H53F-1715
Spatiotemporal Water body Change Detection Using Multi-temporal Landsat Imagery: Case Studies of Lake Enriquillo and Lake Azuei

Friday, 18 December 2015
Poster Hall (Moscone South)
Mahrokh Moknatian, CUNY City College, New York, NY, United States
Abstract:
One of the most valuable sources of data is Landsat imagery when in-situ data is absent. The Landsat satellite observations are also among the most widely used sources of data in remote sensing of water resources.

The purpose of this study is to investigate the water body changes of the two biggest lakes of Hispaniola Island for the past 30 years, using remote sensing techniques when there are no in-situ measurements available.

Lake Azuei in Haiti and Lake Enriquillo in the Dominican Republic both have been changing constantly in their quality and quantity. Unexpected growth of the two lakes has been observed since 2003, leaving the area with many ecological and socio-economic complications affecting thousands of local peoples’ lives during the past 12 years. Such phenomena are expected to be due to the influence of climate change on the lakes. One of the main key components to investigate this hypothesis is first to detect and map the patterns of changes of the lakes over time.

100 Landsat 4-5 TM and 192 Landsat 7-ETM+ scenes acquired from 1984 to 2014 were analyzed to investigate the surface area changes for each lake. Almost 60% of the images are fully or partially cloudy which makes it difficult to picture the full extent of the lakes and consequently calculate their surface area. Moreover, 65% of images have gaps due to the failure of the ETM+ scan line corrector (SLC) since 2003 which adds to the problem.

To solve this problem, we developed an algorithm to identify and classify clouds and cloud shadows using blue and Thermal bands; remove them from the scene and then detect water body using Normalized Difference Water Index (NDWI) using Green and NIR bands.
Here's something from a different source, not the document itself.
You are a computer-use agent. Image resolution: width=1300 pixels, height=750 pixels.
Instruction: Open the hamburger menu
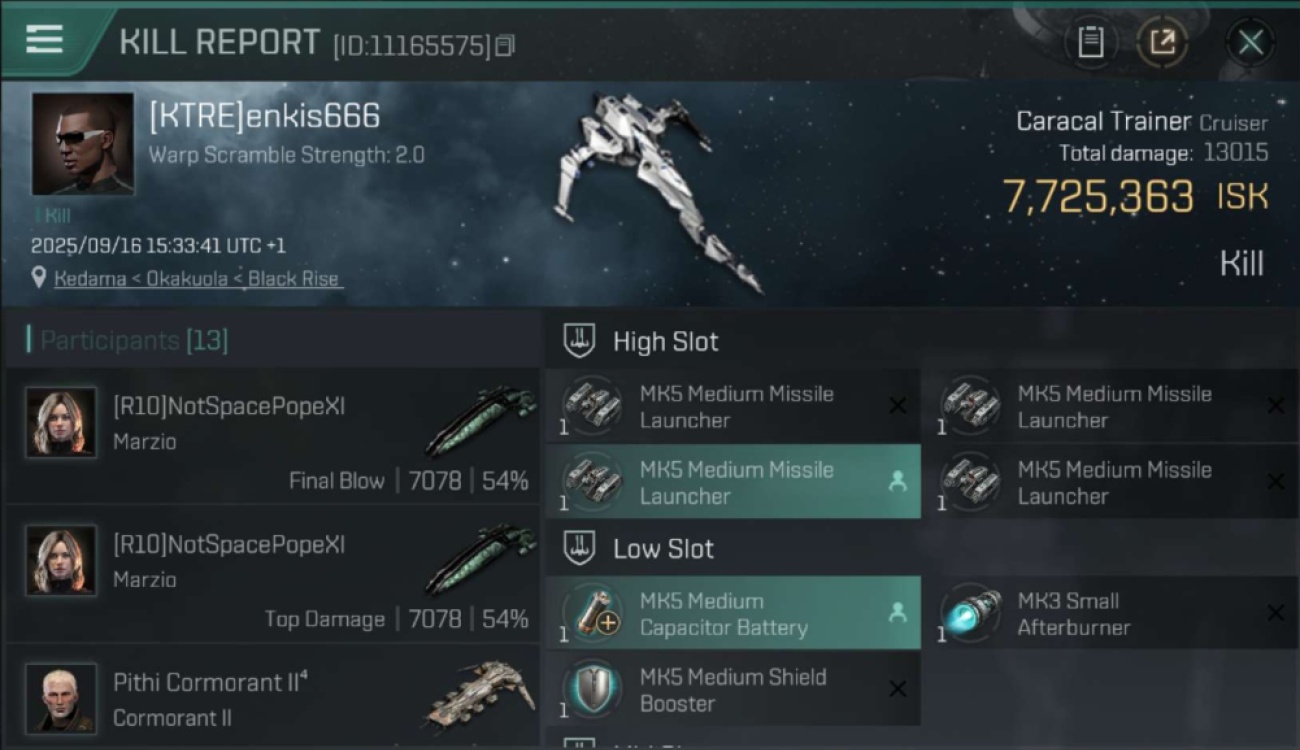tap(44, 40)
The next step was to fill the gaps which were created after removing clouds and stripes from the scenes. Toward this end, we decided to complete each image using the previous or next available image.

95% of the images have been processed and surface area has been calculated for both lakes. Using the algorism we conducted enabled us to map the spatiotemporal changes of both lakes for 30 years. Having such results gives us the ability to start the hydrological studies and further investigate the correlation of such phenomena with climate change.